# Exercise
In the passage on OSCC tumor samples, what technique did Ohyama et al. use to generate highly pure tumor samples?

Although our OSCC samples contained at least 60–70% tumor cells, an issue to address when analyzing any solid tumor sample is bystander cell contamination. OSCC tumors usually are exophytic or macroscopically apparent, and an effort was made to remove tissue that was not involved in tumor. However, even if microdissection is done, it is difficult to obtain a sample that contains only tumor cells. Ohyama et al. used laser-capture microdissection (LCM) to generate highly pure tumor samples for interrogation with oligonucleotide array.51 However, recognizing the limited quantities of RNA that can be obtained by using the LCM procedure, those authors used multiple rounds of linear transcript amplification to generate enough cRNA for hybridization. This is not only extremely cumbersome for high-throughput analysis, but it is unclear whether this approach would ensure linear amplification of low copy number transcripts among all samples tested. Future studies will be needed to directly compare gene expression profiles of LCM samples with gene expression profiles of biopsy samples to determine whether there are any significant differences.

Our cluster analysis revealed some interesting features of the CIS22 and HYP40 premalignant samples, which clustered with a high degree of relatedness (Fig. 1a). Although the sample size was too small to draw any conclusion, it seemed that the transcriptional expression profiles of these premalignant lesions had striking similarities compared with the invasive lesions. In particular, the genes that were up-regulated in the invasive carcinomas also were up-regulated in these two samples (CIS22 and HYP40). This finding raises the possibility that the up-regulation of these genes is an important early event in the development of OSCC and one that is sustained throughout malignancy. The same was not true for the genes that were down-regulated in the invasive lesions. For this cluster of genes, the pattern of expression in the CIS22 and HYP40 samples was similar to the pattern of expression in the normal controls. Perhaps the down-regulation of this set of genes is important for transition to malignancy, as discussed above. Clearly, studies of much larger sample size comparing premalignant lesions with invasive disease will be necessary to affirm or refute this finding.

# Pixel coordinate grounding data
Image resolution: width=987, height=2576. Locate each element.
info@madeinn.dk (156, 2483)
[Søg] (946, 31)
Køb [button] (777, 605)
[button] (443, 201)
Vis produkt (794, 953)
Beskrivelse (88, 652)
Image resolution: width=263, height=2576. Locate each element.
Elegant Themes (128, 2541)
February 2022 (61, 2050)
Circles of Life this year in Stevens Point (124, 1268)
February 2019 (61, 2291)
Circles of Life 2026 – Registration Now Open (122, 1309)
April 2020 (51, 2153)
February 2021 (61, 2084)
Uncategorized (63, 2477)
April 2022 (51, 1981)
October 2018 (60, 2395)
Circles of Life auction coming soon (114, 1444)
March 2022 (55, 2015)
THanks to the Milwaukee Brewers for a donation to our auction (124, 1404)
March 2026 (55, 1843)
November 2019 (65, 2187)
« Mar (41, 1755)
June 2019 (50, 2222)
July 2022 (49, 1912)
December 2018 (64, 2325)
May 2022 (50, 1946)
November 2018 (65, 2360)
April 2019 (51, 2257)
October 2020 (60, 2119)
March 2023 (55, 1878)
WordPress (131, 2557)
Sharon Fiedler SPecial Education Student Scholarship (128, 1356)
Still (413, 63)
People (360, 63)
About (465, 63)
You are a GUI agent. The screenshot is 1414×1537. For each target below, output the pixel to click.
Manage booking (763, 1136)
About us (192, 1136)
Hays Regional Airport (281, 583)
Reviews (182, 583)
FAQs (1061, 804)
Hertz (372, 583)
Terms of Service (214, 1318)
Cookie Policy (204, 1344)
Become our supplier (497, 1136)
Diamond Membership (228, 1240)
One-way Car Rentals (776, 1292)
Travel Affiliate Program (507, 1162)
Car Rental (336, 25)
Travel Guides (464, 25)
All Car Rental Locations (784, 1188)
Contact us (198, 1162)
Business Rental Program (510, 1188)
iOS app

# Task answer
Laser-capture microdissection (LCM).